Up close she was the prettiest thing he had ever seen. It was an uncommon beauty too, reddish curls framed a face characterized by fine bone structure, a dusting of freckles and brilliantly blue eyes. But it was her full red lips - so kissable that he nearly lost his train of thought and took his breath away. He ran a nevous tongue over his own. He who was never ill at ease in front of women, suddenly felt like a schoolboy.

He cleared his throat, "If you will allow me, I'll carry you up to Doc's office."

Without waiting for a reply, he picked her up from the chair. She was slender, but not petite, in fact she towered over many men, but in this man's arms she felt like a featherweight.

"Better get her bag Doc and don't forget the mail on the table." Matt directed and with Dillon and Miss Russell in the lead, the old man followed, grinning from ear to ear. Adams entered his office just as Dillon was placing the girl on the end of the exam table.

"Like I was saying ma'am, Ma Smalley has clean rooms and she charges half the price of the Dodge House."

"Thanks Cowboy." The redhead replied, "I'll keep that in mind."

"Come back in about half an hour Matt and you can escort Miss Russell to Ma's." The old man suggested. "Maybe this evening we can convince her to join us for dinner at Delmonico's "

Matt hadn't been aware he had a dinner date with the doctor, but was definitely agreeable to the prospect of having the red head as a table companion, especially when she smiled at him with those lovely red lips. He tipped his hat at Kitty and for the third time in less than an hour their eyes locked. This time the jolt hit him like the sting of a miniature arrow and it required an effort to pull himself away. As he did he caught the twinkle in Doc's eyes. "I'll …ah, I'll see you later." Dillon stammered, backing his way out of the room, he bumped into Doc's desk chair, nearly toppling it over. He righted the chair, tipped his hat again, smiled self-consciously, blushed, and made a hasty escape before he could embarrass himself further.


In his own office, Matt Dillon poured himself a cup of coffee to steady his nerves. He wondered fleetingly at the cause and decided it must have to do with the fact he'd only consumed half of his daily nutritional requirement of flapjacks. That must have been it. Except, the thought of that pretty little thing in Doc's office kept popping up in his brain.

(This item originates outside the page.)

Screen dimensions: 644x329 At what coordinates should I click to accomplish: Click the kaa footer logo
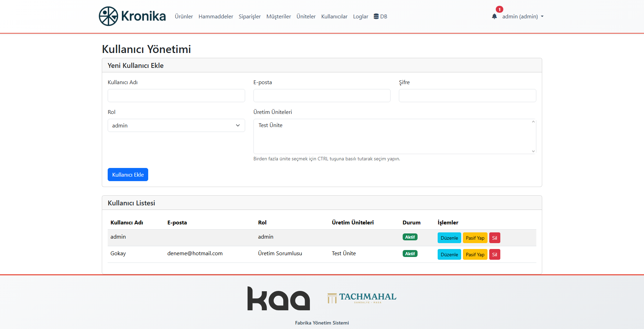[x=278, y=298]
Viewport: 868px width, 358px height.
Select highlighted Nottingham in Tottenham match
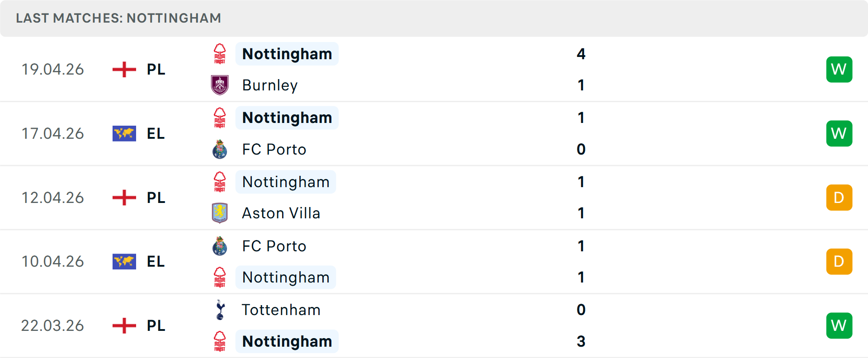287,341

He organized his mail once again. A pile for official business, a pile for posters, a pile for the Valentines. He opened up his bottom drawer and was ready to push the new batch in with the old when the cupid on the top card caught his attention. The little guy looked vaguely familiar and Matt pulled out a pencil and began doodling on the picture, adding eyebrows, glasses and finally a small fringe of hair on his upper lip. The resemblance was uncanny and the lawman threw back his head and laughed. It came to him then, with only a touch of surprise. He knew the answer the greeting card manufacturers had yet to discover. The love king wasn't some chubby cheeked cherub flittering about on angelic wings. Heck no, he was a grumpy old geezer, who carried a medical bag and lived in Dodge City, Kansas and what's more, Cupid wore a moustache!